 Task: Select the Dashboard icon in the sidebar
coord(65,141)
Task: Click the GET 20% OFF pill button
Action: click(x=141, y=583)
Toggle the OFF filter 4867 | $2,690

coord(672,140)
################
Pick out every line above that contains the string "Task" and copy those lines unchanged.

 Task: Select the Dashboard icon in the sidebar
Task: Click the GET 20% OFF pill button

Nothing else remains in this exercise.